** Opening Exercise data block **
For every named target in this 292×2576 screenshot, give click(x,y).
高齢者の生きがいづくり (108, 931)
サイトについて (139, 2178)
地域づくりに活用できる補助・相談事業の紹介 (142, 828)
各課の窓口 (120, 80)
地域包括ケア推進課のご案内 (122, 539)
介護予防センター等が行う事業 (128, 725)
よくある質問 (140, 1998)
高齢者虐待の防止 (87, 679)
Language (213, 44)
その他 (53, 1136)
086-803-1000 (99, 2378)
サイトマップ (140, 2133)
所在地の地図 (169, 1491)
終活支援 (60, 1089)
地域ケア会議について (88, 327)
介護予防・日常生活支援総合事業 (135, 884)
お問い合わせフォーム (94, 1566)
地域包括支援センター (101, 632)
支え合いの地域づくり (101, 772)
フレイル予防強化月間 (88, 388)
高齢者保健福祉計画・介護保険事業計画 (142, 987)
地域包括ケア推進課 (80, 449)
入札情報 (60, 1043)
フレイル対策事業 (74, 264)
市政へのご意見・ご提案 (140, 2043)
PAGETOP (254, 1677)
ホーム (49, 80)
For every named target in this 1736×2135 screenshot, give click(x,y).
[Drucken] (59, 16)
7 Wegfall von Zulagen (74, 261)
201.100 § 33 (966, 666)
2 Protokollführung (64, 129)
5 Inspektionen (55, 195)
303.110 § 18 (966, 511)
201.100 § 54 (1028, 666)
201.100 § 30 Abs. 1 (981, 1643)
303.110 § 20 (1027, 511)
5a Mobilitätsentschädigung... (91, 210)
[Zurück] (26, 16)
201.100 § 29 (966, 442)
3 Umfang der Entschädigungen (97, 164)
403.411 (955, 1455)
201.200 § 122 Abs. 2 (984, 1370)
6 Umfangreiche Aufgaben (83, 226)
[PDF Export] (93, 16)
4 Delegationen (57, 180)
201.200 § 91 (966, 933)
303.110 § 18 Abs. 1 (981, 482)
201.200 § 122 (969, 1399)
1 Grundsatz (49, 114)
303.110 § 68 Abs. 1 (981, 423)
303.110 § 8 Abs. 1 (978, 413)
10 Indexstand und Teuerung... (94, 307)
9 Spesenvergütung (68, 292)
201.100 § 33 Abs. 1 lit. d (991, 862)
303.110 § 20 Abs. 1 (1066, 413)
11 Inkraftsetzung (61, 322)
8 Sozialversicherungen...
** Closing Exercise data block **
**What the exercise asks**
Go through the entries above and pull out each line with "named" in it.

**Result for this task**
For every named target in this 292×2576 screenshot, give click(x,y).
For every named target in this 1736×2135 screenshot, give click(x,y).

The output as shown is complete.